Rig pateó el montón que tenía delante, localizó su espada y la recupero a toda velocidad. Sacudió la cabeza. Estaba llena de sangre, la suya y la de las estirges. Hizo una mueca de disgusto cuando Dhamon se acercó a él, seguido por Maldred.

Las hogueras se consumían alrededor del claro, pero Dhamon atisbaba en los espesos cipreses que los rodeaban.

—Estoy seguro de haber oído una voz…

Maldred asintió.

—La oí justo antes de que las criaturas aparecieran.
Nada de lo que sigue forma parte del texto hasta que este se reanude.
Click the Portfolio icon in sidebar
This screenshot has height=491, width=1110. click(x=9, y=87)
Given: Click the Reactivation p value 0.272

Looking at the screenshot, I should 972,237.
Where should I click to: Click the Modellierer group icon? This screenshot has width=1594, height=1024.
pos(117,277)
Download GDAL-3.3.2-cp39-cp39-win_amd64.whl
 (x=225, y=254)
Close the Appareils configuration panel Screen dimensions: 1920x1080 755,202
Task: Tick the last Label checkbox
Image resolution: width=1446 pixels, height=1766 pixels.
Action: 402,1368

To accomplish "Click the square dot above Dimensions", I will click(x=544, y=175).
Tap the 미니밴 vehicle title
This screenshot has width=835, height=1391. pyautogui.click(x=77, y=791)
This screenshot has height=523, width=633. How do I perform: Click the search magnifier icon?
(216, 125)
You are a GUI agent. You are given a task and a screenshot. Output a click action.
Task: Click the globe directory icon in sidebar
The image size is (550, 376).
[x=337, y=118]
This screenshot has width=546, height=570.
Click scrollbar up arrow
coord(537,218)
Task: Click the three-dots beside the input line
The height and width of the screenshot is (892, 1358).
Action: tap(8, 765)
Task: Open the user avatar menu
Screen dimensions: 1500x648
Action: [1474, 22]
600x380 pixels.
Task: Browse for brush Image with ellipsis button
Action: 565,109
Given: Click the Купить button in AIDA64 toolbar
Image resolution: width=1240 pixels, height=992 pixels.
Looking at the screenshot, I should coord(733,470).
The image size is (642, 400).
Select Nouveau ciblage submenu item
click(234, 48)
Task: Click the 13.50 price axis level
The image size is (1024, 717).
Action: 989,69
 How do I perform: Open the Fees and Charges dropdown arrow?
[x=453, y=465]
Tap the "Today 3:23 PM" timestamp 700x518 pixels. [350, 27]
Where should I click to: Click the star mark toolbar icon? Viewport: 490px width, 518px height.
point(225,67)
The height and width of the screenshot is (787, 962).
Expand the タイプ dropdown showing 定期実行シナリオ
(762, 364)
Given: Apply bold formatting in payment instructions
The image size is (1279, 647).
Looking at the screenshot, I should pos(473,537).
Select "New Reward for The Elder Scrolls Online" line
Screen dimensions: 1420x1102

—Sí —dijo el marinero—, suave y bonita… aunque estas… estirges… eran cualquier cosa menos eso. Apuesto a que también nos envió las serpientes, nuestra misteriosa dama. No nos quiere en el pantano. O, tal vez, no nos quiere cerca de Shrentak. Las estirges aparecieron justo después de que mencionara el lugar.

Los ojos de Dhamon se entrecerraron, ya que le había parecido distinguir algo con un destello metálico moviéndose entre las hojas de helecho.

—Shrentak… —La voz era femenina y velada, la misma que habían oído antes del ataque de los insectos—. Shrentak te daría la bienvenida, hombre del color de la noche —continuó la voz—. Siempre hay algunas celdas vacías.

Una cortina de bejucos se separó y la figura de una niña se deslizó al interior del claro, con los cobrizos cabellos agitados por un continuo movimiento. No parecía tener más de cinco o seis años, sin embargo hablaba como una mujer mucho mayor, con la voz de una seductora. Y en la menuda mano sujetaba la alabarda de Rig, un arma que no debería haber podido levantar. La hoja brillaba tenuemente bajo la luz.

—La niña… —empezó a decir el marinero.

—La de la visión de Trajín —afirmó Dhamon.

Los ojos de ambos se abrieron aún más cuando una neblina de un gris plateado se formó y rodeó su mano libre. Dhamon se abalanzó hacia adelante, pero sólo consiguió dar unos pocos pasos antes de verse paralizado, con el suelo tapizado de estirges brillando alrededor de sus botas y sujetándolo como una tenaza. La plateada neblina se derramaba de la mano de la niña, cubriendo el suelo como una niebla baja y arremolinándose alrededor de las piernas de todos.

Retorciéndose, Dhamon vio que Rig y Fiona se encontraban igualmente inmovilizados. Pero Maldred estaba libre, pues la bruma de algún modo era incapaz de retenerlo, y ahora el hombretón cargaba en dirección a la niña, sacando la espada de dos manos que llevaba a la espalda mientras avanzaba.